Coronavirus Case and Death Counts in the United States Are Shockingly Low

Between unclear math and misreported/incorrectly reported Coronavirus cases, light seems to be shining on this subject. Aggressively promoted “precautions” seem to now be more inauthentic than previously thought.

The following below is a mere preview of the Washington Times content sourced at the bottom of this post.

Johns Hopkins University of Medicine’s Coronavirus Resource Center, as of April 13 at 7:02 a.m., reported 557,590 confirmed cases of the new coronavirus in the United States and 22,109 deaths due to COVID-19, the disease caused by the virus.

The current population of the United States, according to WorldOMeters.info, is just over 330 million.

Do the math. That means 0.17 percent of America’s population has been infected by the coronavirus. That means 0.007 percent of America’s population has died from the coronavirus — we think.

The health wonks — and billionaire philanthropists who are focused on making vaccines for the world — say the precautions of these last few weeks have saved us, and the precautions to come will save us even more.

The numbers on coronavirus are ridiculously low.
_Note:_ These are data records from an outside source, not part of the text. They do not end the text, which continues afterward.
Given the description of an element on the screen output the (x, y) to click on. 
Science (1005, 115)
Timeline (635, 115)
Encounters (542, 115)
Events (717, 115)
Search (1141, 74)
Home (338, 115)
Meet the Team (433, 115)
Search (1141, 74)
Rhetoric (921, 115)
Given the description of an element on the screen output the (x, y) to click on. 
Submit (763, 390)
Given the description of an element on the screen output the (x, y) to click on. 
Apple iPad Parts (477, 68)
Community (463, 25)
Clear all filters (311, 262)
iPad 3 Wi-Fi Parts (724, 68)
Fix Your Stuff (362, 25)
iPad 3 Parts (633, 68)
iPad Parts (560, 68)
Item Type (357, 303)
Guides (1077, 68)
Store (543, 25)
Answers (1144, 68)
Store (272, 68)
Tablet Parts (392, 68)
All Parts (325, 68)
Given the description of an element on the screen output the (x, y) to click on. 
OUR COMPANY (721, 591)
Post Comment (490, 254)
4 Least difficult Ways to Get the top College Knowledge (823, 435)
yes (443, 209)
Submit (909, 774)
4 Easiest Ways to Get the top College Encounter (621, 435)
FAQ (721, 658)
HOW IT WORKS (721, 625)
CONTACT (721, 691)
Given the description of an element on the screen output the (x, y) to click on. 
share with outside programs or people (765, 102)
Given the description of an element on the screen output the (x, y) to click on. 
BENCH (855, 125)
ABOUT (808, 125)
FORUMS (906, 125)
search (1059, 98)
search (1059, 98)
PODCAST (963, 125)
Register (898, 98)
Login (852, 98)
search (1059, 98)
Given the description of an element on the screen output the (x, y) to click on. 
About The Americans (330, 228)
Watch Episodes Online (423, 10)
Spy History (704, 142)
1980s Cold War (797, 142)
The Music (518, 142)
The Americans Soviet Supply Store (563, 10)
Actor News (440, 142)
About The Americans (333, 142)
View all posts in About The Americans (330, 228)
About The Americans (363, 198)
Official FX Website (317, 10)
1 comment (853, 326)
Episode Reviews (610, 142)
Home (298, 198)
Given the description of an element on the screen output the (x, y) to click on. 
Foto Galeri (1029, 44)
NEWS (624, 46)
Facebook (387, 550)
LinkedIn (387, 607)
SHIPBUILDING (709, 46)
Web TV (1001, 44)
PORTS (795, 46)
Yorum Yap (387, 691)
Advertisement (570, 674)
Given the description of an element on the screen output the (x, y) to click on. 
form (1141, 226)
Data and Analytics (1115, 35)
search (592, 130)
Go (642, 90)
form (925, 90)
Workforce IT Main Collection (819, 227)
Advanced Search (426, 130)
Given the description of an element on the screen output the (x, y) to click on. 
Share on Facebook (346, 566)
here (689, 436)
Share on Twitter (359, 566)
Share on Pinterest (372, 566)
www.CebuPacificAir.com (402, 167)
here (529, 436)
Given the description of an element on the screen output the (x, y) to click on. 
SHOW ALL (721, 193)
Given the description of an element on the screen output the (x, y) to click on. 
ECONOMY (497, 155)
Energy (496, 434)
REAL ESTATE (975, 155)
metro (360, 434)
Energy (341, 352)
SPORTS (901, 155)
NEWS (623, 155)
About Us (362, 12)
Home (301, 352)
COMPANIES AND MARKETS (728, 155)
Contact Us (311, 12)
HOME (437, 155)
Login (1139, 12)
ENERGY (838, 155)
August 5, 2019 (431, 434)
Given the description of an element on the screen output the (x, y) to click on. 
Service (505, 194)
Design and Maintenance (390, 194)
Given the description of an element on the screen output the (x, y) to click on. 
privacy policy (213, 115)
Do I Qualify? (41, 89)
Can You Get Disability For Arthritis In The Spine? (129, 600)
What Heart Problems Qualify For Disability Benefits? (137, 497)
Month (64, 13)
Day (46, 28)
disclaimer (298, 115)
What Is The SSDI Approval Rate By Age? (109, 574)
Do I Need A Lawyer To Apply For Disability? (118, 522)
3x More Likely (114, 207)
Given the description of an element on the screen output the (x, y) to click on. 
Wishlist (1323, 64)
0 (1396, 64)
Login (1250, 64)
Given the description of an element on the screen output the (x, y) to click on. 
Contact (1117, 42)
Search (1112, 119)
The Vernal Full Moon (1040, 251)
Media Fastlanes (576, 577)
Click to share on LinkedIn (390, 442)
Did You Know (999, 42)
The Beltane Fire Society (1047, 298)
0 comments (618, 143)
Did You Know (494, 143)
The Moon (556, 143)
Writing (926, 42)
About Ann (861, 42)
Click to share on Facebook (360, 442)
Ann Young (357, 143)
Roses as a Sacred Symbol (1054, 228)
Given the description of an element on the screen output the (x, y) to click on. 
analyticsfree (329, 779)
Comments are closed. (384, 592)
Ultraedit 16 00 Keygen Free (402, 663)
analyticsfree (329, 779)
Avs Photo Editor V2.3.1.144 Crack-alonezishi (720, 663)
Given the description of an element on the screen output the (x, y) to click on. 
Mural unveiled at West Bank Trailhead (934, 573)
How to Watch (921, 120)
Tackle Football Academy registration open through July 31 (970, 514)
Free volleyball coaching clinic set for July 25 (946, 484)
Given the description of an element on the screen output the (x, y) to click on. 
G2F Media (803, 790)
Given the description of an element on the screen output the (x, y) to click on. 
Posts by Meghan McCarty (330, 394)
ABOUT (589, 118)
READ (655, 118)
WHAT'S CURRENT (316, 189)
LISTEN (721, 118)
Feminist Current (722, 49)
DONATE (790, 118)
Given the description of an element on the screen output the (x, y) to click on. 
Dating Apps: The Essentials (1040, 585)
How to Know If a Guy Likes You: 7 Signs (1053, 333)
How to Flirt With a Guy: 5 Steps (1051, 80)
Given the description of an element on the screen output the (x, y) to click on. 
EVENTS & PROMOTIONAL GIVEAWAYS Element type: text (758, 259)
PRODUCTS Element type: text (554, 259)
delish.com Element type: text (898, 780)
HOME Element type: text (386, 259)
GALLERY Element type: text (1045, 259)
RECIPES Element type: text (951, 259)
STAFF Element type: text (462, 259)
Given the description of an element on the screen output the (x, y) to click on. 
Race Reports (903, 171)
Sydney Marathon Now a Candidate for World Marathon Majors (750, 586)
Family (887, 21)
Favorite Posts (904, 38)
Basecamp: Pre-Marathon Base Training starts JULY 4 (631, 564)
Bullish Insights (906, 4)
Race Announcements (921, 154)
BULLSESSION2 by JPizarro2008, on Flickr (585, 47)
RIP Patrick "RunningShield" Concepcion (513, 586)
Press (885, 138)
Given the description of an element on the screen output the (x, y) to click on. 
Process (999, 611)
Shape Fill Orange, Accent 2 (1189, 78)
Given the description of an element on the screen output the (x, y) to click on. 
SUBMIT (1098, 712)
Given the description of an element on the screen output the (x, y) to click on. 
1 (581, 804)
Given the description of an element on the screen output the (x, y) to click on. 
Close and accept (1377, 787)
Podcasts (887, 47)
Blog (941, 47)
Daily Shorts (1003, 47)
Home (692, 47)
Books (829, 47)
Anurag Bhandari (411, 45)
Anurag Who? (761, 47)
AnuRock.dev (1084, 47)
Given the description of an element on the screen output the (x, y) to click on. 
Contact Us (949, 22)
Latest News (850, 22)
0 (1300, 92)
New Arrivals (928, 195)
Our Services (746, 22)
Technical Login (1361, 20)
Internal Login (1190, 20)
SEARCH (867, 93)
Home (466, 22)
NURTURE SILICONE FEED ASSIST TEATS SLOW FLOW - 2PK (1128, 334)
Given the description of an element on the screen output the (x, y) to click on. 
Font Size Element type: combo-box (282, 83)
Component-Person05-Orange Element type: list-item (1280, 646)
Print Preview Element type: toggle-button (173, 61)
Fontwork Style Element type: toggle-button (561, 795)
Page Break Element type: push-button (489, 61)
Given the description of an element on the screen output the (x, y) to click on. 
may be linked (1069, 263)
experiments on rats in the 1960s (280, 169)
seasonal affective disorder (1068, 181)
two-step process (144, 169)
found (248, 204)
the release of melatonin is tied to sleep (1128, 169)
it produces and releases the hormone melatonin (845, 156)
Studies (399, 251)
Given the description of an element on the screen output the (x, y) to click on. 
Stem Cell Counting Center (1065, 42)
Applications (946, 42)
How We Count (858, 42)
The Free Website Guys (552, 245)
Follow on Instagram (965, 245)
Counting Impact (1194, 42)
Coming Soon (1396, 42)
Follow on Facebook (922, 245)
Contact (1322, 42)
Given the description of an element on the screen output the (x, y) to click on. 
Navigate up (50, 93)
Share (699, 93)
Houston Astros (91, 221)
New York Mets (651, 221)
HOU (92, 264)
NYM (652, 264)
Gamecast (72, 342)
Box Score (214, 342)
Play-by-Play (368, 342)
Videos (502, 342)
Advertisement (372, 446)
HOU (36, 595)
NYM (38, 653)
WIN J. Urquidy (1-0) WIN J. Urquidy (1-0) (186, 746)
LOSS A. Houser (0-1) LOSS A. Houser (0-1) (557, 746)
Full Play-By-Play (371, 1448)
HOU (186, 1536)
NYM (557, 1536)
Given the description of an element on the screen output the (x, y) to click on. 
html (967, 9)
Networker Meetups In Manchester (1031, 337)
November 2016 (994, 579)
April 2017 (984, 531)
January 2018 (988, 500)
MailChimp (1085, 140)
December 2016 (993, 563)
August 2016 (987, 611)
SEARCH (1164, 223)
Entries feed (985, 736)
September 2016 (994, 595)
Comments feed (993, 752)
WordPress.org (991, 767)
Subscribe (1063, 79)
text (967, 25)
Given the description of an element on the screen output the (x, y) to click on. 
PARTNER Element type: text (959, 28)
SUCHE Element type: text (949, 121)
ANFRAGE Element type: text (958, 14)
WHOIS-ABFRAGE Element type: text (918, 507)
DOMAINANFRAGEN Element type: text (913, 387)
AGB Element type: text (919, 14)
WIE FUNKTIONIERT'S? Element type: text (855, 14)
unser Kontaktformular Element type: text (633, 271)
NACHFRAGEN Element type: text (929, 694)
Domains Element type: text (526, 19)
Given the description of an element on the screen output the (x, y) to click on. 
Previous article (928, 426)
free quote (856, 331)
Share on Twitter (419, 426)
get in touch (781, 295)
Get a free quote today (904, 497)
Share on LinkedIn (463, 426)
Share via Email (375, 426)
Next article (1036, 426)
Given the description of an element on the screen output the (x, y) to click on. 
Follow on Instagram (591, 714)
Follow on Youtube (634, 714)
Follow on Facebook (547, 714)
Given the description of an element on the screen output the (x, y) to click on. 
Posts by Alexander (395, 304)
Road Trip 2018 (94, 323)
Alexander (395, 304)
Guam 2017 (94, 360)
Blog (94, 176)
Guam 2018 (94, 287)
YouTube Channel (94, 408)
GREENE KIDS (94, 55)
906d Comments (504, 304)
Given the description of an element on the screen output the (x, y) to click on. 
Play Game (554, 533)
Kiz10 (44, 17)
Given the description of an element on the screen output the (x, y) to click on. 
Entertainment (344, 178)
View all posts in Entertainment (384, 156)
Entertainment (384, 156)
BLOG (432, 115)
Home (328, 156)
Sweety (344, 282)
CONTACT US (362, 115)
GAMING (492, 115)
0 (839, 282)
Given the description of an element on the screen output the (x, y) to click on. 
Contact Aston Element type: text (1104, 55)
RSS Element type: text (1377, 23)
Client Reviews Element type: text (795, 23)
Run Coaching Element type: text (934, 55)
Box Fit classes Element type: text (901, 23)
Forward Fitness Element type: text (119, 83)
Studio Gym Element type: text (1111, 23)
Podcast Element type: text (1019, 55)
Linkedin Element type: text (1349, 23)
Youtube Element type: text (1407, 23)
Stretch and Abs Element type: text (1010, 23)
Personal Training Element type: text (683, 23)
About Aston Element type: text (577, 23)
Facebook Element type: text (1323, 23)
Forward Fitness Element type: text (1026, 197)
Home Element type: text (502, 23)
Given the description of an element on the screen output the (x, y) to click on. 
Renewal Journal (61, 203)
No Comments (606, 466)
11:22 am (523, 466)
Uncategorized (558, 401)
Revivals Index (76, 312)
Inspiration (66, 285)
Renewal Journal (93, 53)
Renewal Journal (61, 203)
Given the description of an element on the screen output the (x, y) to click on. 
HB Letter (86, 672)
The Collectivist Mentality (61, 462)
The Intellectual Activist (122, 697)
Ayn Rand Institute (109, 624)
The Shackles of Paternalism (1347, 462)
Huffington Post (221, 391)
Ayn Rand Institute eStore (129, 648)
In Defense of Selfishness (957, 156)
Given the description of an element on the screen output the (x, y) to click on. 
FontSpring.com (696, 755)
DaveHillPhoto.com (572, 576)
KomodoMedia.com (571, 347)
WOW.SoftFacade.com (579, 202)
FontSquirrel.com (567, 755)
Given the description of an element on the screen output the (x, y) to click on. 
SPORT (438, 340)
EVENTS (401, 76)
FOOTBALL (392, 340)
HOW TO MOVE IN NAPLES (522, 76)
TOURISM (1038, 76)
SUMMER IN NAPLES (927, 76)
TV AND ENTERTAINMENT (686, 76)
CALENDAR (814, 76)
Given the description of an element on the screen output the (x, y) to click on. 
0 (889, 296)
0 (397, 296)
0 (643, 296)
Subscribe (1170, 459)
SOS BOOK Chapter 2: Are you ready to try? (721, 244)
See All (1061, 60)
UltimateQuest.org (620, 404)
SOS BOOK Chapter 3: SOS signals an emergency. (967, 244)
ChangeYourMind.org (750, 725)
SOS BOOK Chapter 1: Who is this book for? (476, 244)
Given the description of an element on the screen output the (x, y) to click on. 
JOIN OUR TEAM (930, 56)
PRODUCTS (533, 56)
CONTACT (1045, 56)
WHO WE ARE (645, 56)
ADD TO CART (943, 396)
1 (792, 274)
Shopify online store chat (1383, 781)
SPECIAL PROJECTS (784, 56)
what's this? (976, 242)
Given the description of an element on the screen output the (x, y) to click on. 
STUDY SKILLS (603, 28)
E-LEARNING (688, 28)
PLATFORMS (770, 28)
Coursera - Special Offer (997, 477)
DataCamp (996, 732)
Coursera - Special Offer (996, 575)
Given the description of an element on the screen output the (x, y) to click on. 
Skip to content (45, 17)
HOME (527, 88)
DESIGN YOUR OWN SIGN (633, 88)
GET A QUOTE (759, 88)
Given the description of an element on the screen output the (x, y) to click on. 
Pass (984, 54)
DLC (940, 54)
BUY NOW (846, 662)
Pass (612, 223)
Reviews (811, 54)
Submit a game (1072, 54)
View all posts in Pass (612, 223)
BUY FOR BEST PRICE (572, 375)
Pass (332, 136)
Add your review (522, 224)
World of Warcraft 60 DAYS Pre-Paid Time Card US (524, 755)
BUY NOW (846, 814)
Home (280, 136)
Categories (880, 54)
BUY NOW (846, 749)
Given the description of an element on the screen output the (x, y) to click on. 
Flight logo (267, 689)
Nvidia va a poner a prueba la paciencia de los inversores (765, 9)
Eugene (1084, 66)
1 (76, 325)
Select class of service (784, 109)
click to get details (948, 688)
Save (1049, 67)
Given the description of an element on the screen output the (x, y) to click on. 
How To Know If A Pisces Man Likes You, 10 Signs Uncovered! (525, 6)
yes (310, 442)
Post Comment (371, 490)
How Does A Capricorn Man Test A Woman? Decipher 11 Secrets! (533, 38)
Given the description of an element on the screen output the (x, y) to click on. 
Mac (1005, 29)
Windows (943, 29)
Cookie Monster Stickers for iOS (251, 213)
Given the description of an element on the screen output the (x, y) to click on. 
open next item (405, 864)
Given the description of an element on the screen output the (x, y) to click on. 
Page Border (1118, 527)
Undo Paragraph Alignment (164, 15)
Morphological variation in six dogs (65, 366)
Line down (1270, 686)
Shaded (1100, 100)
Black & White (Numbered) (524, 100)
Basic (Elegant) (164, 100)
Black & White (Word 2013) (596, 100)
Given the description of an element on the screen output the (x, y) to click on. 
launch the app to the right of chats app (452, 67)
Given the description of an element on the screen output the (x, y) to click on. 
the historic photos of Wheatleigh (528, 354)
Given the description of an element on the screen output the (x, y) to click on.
The justification for shutting businesses, closing schools, mandating social distancing, shuttering churches and congregations — arresting pastors and park-goers and people who stand too close to others — the justification for all is to keep the coronavirus numbers low, to keep Americans safe and healthy and free of sickness and death. Specifically, 0.17 and 0.007 percentages of the population low

Sure. Except the math doesn’t really add up. The math, in other words, is fuzzy.

And living on a “what if” of unclear, panicking predictions isn’t exactly living. It’s surviving. It’s surviving in misery.

It’s high time for America to return to living — before there’s nothing worth living for in America any more.